* **TASK GOAL**: Exact copies are required of the lines from the line containing "Task: Switch to the PITCHING STATS tab" through the final line of the listing, both included, and of no other lines.

* **GIVEN RECORDS**:

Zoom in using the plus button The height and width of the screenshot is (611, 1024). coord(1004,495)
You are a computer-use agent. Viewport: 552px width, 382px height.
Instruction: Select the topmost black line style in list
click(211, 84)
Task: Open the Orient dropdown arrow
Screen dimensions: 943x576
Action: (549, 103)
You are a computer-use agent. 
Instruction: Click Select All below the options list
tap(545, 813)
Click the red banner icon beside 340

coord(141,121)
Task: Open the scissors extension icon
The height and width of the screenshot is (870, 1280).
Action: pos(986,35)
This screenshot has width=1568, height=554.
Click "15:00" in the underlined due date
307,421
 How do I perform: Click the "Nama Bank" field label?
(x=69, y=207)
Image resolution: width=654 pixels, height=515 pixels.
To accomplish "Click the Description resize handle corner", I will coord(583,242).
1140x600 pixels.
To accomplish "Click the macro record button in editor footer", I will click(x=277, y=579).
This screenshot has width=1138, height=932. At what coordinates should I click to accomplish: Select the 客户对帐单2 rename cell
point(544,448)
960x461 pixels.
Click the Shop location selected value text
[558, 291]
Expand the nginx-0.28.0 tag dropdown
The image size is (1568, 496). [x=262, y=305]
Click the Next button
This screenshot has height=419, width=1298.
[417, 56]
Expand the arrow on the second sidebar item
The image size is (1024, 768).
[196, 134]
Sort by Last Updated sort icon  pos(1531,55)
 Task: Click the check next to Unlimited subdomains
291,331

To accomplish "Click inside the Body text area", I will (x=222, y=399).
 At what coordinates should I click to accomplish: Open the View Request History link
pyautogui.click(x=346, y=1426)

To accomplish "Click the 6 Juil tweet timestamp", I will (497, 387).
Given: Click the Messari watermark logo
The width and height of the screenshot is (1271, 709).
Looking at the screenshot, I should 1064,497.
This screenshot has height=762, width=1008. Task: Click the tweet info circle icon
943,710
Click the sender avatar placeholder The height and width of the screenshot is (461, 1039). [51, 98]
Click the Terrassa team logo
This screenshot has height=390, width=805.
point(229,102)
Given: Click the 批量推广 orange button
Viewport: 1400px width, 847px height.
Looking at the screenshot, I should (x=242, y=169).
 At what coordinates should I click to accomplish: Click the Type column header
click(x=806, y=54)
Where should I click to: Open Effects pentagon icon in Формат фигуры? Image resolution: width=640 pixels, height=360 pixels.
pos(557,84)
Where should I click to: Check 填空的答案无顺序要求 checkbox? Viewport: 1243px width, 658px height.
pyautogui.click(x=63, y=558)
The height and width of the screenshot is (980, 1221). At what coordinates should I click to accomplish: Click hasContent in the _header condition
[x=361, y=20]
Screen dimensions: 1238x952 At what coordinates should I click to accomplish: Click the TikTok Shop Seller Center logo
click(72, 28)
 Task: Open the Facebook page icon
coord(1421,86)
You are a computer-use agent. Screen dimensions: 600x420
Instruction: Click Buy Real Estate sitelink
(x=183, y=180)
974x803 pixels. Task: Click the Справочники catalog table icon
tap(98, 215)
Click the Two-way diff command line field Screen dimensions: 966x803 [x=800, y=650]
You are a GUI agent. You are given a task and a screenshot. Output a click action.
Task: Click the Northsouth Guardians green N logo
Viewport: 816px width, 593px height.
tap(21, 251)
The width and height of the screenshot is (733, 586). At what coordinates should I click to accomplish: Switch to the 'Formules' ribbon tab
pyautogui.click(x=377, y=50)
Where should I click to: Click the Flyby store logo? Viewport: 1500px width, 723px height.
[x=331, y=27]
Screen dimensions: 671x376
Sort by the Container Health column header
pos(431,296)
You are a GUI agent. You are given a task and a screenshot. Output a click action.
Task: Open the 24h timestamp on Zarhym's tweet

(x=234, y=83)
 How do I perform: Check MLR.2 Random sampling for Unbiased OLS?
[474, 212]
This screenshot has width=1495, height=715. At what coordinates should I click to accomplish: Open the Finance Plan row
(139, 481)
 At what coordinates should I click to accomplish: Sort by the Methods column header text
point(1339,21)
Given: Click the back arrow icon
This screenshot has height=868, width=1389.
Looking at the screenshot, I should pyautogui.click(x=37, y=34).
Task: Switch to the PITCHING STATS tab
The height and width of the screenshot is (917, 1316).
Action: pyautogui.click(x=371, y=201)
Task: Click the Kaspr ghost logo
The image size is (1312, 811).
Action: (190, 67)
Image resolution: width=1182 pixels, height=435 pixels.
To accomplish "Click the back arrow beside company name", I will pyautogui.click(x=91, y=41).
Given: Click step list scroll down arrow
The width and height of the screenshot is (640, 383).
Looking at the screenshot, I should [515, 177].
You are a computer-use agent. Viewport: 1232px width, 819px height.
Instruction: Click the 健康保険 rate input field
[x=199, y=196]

* **RESPONSE**:
Task: Switch to the PITCHING STATS tab
The height and width of the screenshot is (917, 1316).
Action: pyautogui.click(x=371, y=201)
Task: Click the Kaspr ghost logo
The image size is (1312, 811).
Action: (190, 67)
Image resolution: width=1182 pixels, height=435 pixels.
To accomplish "Click the back arrow beside company name", I will pyautogui.click(x=91, y=41).
Given: Click step list scroll down arrow
The width and height of the screenshot is (640, 383).
Looking at the screenshot, I should [515, 177].
You are a computer-use agent. Viewport: 1232px width, 819px height.
Instruction: Click the 健康保険 rate input field
[x=199, y=196]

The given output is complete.